Parce que même si la coalition au pouvoir pense surfer sur l'euphorie de la victoire historique et éclatante de la dernière présidentielle, force est de dire que depuis, beaucoup d'eau a coulé sous les ponts. Et à l'épreuve des rigueurs du pouvoir, le Pastef et son ''Projet'' essaient de trouver leur marque de manière plus ou moins poussive. Entre certaines sorties ratées, la dernière en date est celle du ministre de la Santé Ibrahima Sy, et l'affaire Cheikh Omar Diagne qui défraie la chronique, les premiers pas du régime n'ont pas été de tout repos. De même, si la jeunesse a participé fortement à l'élection de Bassirou Diomaye Faye, il faut dire que l'avènement de ce nouveau régime n'a pas calmé leur ardeur concernant l'émigration irrégulière qui connaît une recrudescence dans le pays. Et dans ce dédale, l'opposition ne rate aucune occasion pour tirer avec véhémence sur Diomaye, Sonko et compagnie.

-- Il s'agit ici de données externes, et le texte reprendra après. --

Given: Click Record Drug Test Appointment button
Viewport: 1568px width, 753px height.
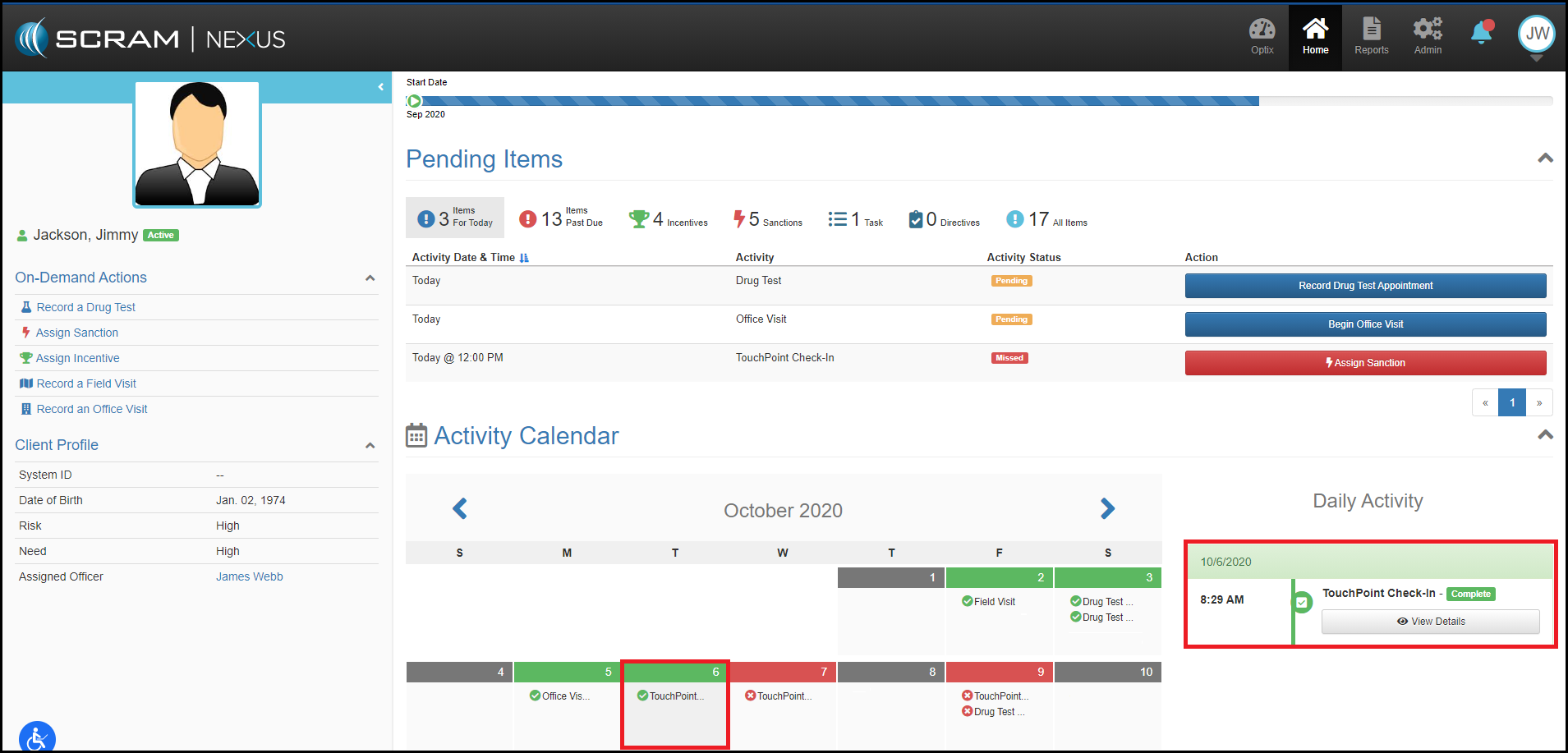Looking at the screenshot, I should (1365, 286).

La popularité d'Ousmane Sonko, le seul gage de réussite
Par ailleurs, le Pastef et ses alliés ne doivent leur ascension fulgurante et leurs dernières victoires électorales retentissantes qu'à la seule popularité de leur leader Ousmane Sonko. Un constat d'ailleurs largement partagé par le président Bassirou Diomaye Faye. Lors de son dernier face-à-face avec la presse, le chef de l'Etat a fait savoir à qui voulait l'entendre qu'il devait son élection à son actuel Premier ministre. Tous les analystes sont d'accord que c'est Ousmane Sonko qui a ''élu'' les maires et les députés.

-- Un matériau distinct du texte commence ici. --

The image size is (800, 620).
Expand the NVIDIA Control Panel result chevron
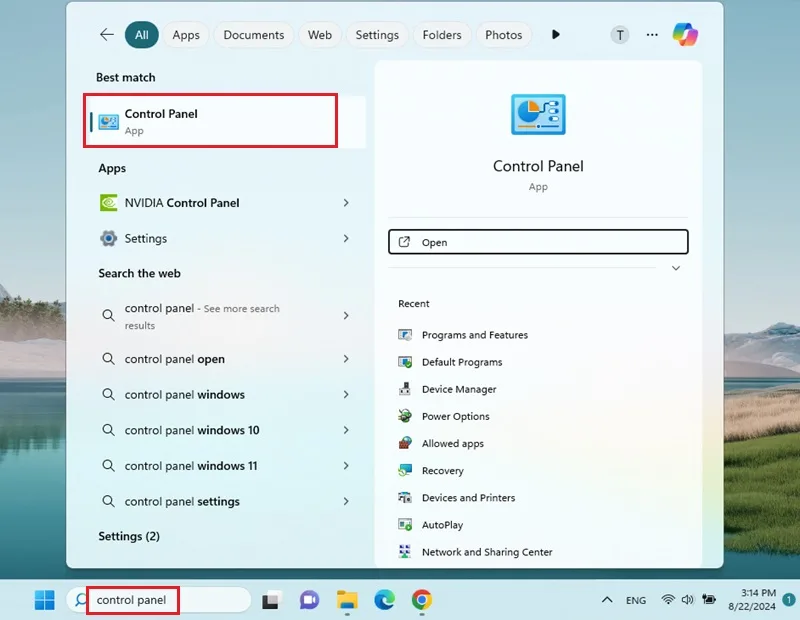tap(346, 203)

Mais cette popularité suffira-t-elle à persuader les Sénégalais de leur donner la majorité parlementaire en novembre ? L'emblématique homme politique pourra-t-il encore embarquer les jeunes avec la même ferveur ? Les jours et les semaines qui viennent nous édifieront sur la question.
''Déminage'' impossible des bastions de BBY avec les législatives
Mais ce qui est sûr, c'est que les prochaines élections seront âprement disputées. D'autant qu'avec les contraintes des urgences, les nouveaux tenants du pouvoir n'ont pas le temps pour la politique et ne sont pas encore arrivés à ''déminer'' les bastions de l'ancien régime, même si le PM était en déplacement le week-end passé au cœur du ''titre foncier'' de Macky Sall, à Matam. L'ancien chef du gouvernement Amadou Ba, arrivé deuxième lors de la dernière élection présidentielle avec plus de 30%, n'a pas dit son dernier mot. Il compte lancer prochainement sa formation politique. D'autres figures politiques moins représentatives politiquement mais avec une assise médiatique comme Bougane Guèye Dany et Thierno Allassane Sall déclarent déjà la guerre au tandem Diomaye-Sonko. En attendant, la politique dicte toujours sa loi au Sénégal.